There are no functional legal aid cells at most consumer forums and so, many consumers suffer because of their ignorance of the law. Another example where consumers suffer for lack of competent legal advice is that in cases involving issues of medical negligence, complicated case law and doctrines govern how cases will be decided. People approach consumer forums without a lawyer because of the assurances from the government and courts that no help is needed but in the process, end up suffering the consequences. For instance, did you know that the opinion of an ‘expert witness’ is often a decisive factor in deciding disputes of medical negligence? Many people don’t. Often because of incompetent judges, corporates tell courts that the case cannot be heard by the consumer forum since there was an arbitration clause in the contract between them and the consumer even as the law says that cases can be heard by consumer courts despite there being an arbitration clause.
The new consumer protection bill (not passed by parliament yet) does not deal with any of these issues and, in fact, creates yet another regulatory body to protect the rights of consumers. I have never understood this perpetual belief of the government that creating more institutions will solve problems.

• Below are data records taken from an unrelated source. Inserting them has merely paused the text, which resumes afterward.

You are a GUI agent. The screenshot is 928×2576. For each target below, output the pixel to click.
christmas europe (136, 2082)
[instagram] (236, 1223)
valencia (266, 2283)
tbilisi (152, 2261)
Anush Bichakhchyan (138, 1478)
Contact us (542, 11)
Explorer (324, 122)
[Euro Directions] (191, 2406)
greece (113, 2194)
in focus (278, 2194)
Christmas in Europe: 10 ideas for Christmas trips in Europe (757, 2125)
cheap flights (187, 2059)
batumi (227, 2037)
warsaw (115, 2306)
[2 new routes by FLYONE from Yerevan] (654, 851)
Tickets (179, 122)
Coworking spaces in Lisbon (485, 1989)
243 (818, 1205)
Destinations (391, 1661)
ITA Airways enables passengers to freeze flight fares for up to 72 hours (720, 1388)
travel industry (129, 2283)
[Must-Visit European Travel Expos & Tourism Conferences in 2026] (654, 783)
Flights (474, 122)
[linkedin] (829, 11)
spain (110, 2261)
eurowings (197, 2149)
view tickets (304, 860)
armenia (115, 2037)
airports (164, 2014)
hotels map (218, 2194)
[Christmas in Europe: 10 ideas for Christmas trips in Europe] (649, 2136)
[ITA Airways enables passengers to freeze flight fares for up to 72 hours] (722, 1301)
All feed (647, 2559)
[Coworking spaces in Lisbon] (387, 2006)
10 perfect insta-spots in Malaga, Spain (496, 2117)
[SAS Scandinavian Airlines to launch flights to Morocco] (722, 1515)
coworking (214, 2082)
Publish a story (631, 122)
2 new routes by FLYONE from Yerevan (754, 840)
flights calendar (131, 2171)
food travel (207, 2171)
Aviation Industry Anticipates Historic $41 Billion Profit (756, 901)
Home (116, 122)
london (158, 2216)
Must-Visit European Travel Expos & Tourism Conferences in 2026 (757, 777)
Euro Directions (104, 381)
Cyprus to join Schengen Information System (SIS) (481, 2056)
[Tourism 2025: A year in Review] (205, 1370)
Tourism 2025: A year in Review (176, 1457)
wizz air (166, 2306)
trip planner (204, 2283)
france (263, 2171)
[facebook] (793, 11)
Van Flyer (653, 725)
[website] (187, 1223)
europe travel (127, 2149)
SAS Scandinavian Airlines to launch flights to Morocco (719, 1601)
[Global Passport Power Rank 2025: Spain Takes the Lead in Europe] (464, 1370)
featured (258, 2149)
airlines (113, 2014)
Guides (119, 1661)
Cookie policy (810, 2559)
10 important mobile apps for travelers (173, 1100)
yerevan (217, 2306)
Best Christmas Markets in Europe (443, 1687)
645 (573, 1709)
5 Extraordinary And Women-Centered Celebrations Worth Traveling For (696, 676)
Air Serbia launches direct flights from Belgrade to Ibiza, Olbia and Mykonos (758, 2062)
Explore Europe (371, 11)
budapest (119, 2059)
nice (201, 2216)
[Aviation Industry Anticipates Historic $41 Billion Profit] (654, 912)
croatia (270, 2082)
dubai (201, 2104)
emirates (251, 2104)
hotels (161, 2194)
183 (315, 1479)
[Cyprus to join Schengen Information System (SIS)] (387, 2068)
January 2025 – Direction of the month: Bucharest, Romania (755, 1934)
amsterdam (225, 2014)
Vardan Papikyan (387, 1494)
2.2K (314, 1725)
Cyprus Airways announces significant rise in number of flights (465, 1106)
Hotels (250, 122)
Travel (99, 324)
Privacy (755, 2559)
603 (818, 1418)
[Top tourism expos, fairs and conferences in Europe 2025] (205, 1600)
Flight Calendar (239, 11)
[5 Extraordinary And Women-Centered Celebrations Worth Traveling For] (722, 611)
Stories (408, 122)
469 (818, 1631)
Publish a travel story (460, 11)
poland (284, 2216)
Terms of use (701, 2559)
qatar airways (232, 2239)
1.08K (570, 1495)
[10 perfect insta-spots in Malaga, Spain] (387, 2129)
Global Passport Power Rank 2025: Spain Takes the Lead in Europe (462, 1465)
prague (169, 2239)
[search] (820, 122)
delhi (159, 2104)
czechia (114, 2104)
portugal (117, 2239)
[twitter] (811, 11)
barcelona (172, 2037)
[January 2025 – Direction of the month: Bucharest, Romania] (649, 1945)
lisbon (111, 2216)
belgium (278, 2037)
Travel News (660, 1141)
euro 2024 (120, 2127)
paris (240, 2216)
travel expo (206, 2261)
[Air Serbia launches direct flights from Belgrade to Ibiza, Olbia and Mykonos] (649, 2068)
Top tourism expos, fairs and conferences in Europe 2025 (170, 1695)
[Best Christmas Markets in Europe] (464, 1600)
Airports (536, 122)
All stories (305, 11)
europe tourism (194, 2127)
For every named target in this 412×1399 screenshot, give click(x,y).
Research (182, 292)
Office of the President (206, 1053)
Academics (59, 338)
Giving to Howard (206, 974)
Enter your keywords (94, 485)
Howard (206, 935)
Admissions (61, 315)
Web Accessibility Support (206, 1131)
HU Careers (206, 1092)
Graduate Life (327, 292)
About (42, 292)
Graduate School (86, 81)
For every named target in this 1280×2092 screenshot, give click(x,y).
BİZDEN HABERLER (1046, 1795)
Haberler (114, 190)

Insofar as medical negligence is concerned, the sight of those cases being heard by ill-equipped, untrained consumer court judges is nothing short of tragic. It is my opinion that medical negligence cases need to be heard by a separate and specialized tribunal having the specific training to deal with these cases. As for the rest of the cases, I believe that despite the fact that normal courts are overburdened and they suffer from multiple problems, they need to be shifted to regular civil courts. They are far better equipped to deal with these cases. If this doesn’t happen, the government’s ‘Jago grahak jago’ tagline will just turn out to be ‘bhago grahak bhago’ (from consumer forums).